▸ Exercise description: Rewrite all the records below, changing "calculator icon" to "calculator button" and keeping everything else the same. Leave the pictures out of your answer.

[Rows of pointing data]
• • • • • • •

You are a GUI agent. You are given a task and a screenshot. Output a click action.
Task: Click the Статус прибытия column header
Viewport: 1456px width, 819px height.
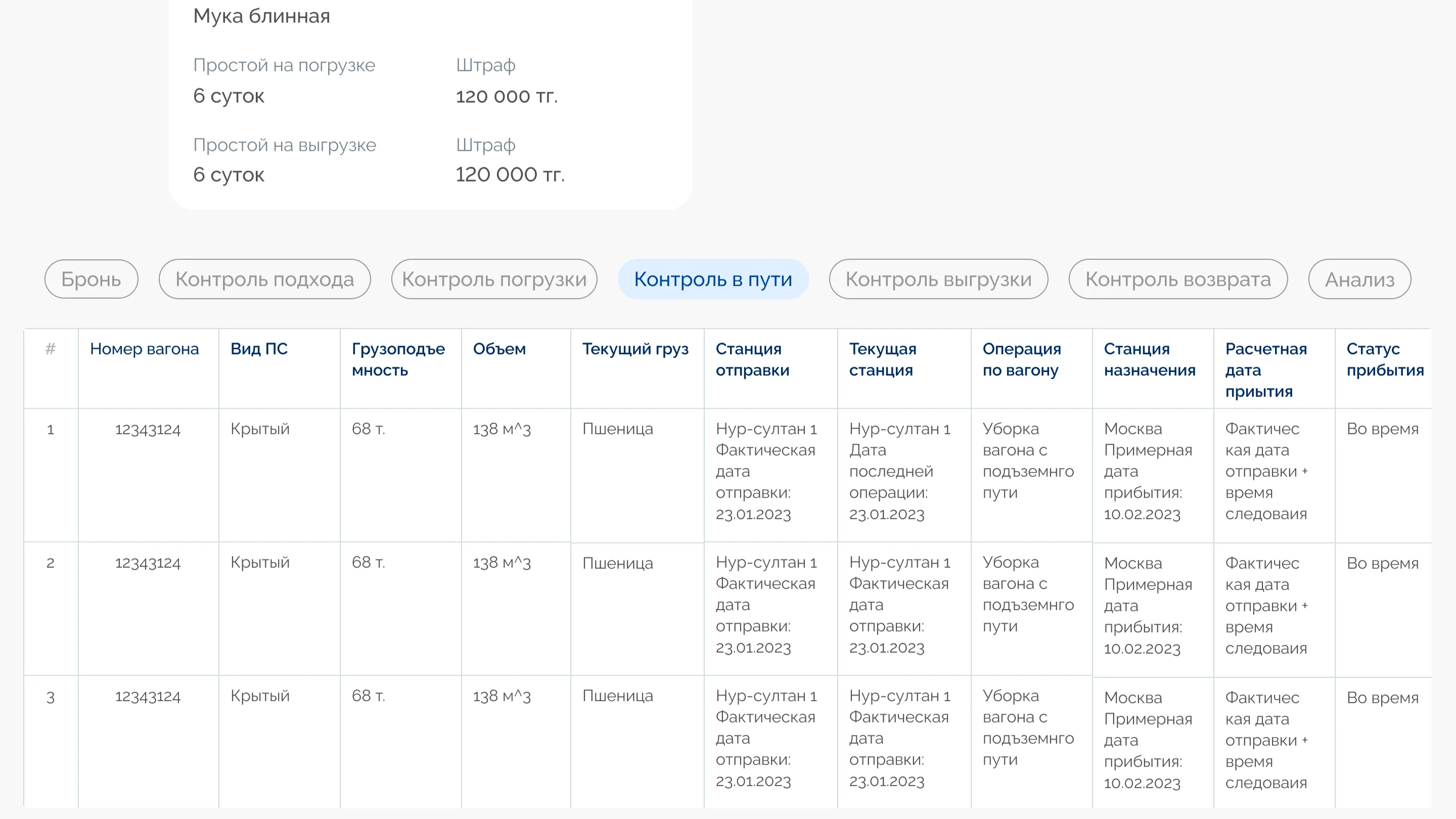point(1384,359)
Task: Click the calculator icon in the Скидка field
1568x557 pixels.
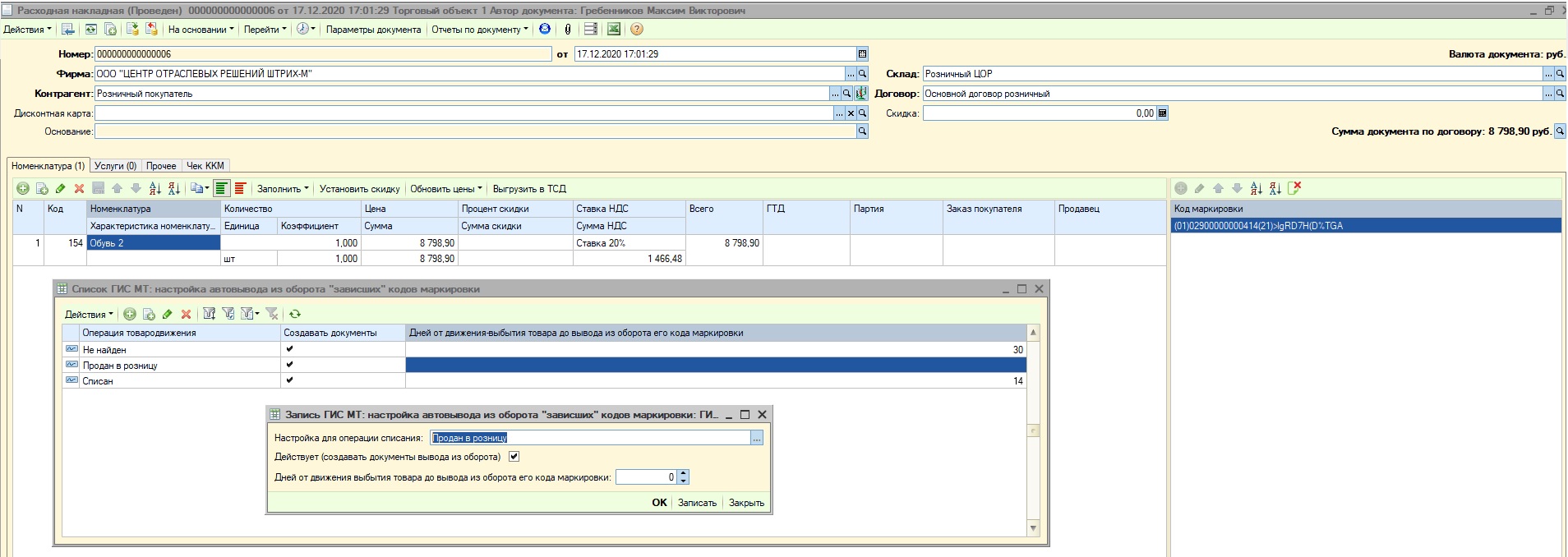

• • • • • • •

▸ Final result:
You are a GUI agent. You are given a task and a screenshot. Output a click action.
Task: Click the Статус прибытия column header
Viewport: 1456px width, 819px height.
point(1384,359)
Task: Click the calculator button in the Скидка field
1568x557 pixels.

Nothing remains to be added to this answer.